In ancient China, the name pipa was a generic term for all straight-necked plucking instruments that was played being held on laps. While scholars have not confirmed the exact time when the curve-necked pipa was introduced to China, most of them agree that it arrived in China between the Han dynasty and the Southern and Northern dynasty (420 CE - 589 CE) through the Silkroad (Li 2007; Sotomura 2010; Zhao 2003). The curve-nected pipa eventually took over the name of the instrument and became one of the most prominent court and urban instruments during the Tang Dynasty (618 CE - 907 CE).
The pipa has undergone changes since the twentieth century so that it can play chromatic music, have a larger pitch range, and play at a louder volume. A quick comparison between the modern pipa and the Ming pipa in Metropolitan Museum of Art in New York shows that the modern pipa has more frets. Before the 1920s, the most common form of pipa had only four xiangs (wooden frets) and twelve pins (bamboo frets). Musician and educator Cheng Wujia (1901 - 1985) was one of the first to modernize the pipa. By 1928, he developed a pipa with six xiangs and eighteen pins, arranged based on twelve-tone equal temperament (Jia 2007). Such a change expanded the range of the instrument and allows pipa musicians to play in all Western diatonic scales. In addition to the frets, the modern pipa also has a larger body with thinner wood (Jia 2007). This change to the body, together with the use of nylon-wrapped steel strings instead of silk strings, amplifies the volume of the instrument. This feature of a louder sound prepares the pipa for playing in concert hall, which was yet another Western tradition introduced to China, and many other East Asian countries. The most common tuning nowadays is A2, D3, E3, and A3 (from the lowest to the highest strings).
Notes by Wan Yeung
Jia Yi 賈怡, 2007. "'Xihua' Waixing, Chuantong Linghun: Ping Cheng Wujia Shierpingjunlu Liuxiang Shibapin Pipa Gaige" "西"外,傳靈: 評程午加十二平均律六相十八品琵琶改 ("Westernized" Look and Traditional Soul: On Cheng Wujia's Six Xiangs and Eighteen Pins Pipa reform Based on Twelve-tone Equal Temperament). Hundred Schools in Art 96 (3).
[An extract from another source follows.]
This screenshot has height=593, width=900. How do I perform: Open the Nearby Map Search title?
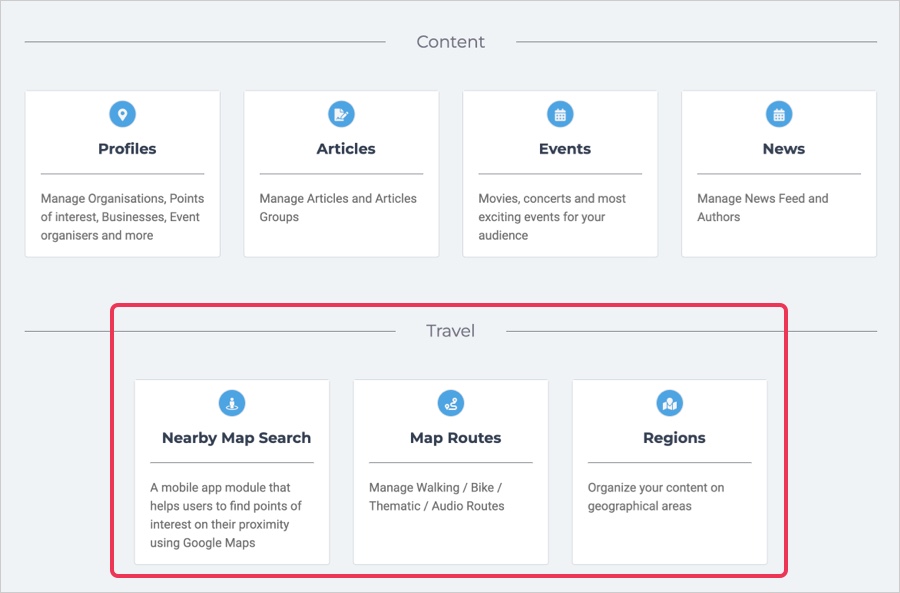tap(236, 438)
Jiangsu, China: Jiangsu Culture and Arts Research Institute.
Li, Jinsong 李勁松, 2007. "Dui Wude Yanbiandao Pipa de Wenhua Chanshi" "對烏德演變到琵琶的文化闡釋" (The Cultural Interpretation of the Transformation of the Oud to the Pipa). Hundred Schools in Art 97 (4). Jiangsu, China: Jiangsu Culture and Arts Research Institute.
Myers, John. 1992. The Way of the Pipa: Structure and Imagery in Chinese Lute Music. Kent, Ohio: Kent State University Press.
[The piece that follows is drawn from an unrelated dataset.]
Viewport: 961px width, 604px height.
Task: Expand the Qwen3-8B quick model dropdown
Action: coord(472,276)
Sotomura, Ataru. 2010. "Tangdai Pipa Zakao" "唐代琵琶雜考" (Tang Pipa Examined). Translated by Li Fei. Edited by Zhao Weiping. In Yinyue Yishu 音樂藝術 Journal of the Shanghai Conservatory of Music (2). Shanghai, China: The Shanghai Conservatory of Music. 59-70.
Zhao, Weiping 趙維平. 2003. "Sichouzhilu Shang de Pipa Yueqishi" "絲綢之路上的琵琶樂器史" (A Historical Account of Pipa Found along the Silk Route). Musicology in China (4). Beijing: Chinese National Academy of Arts. 34-48.